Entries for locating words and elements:
>>>>>
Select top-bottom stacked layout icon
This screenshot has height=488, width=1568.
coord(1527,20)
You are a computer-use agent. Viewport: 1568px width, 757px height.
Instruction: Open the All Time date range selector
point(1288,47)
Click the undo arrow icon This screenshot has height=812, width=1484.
<<<<<
Directive: Render every line of the entries above as a numbered list, leaving out any blank lines.

Output below:
1. Select top-bottom stacked layout icon
2. This screenshot has height=488, width=1568.
3. coord(1527,20)
4. You are a computer-use agent. Viewport: 1568px width, 757px height.
5. Instruction: Open the All Time date range selector
6. point(1288,47)
7. Click the undo arrow icon This screenshot has height=812, width=1484.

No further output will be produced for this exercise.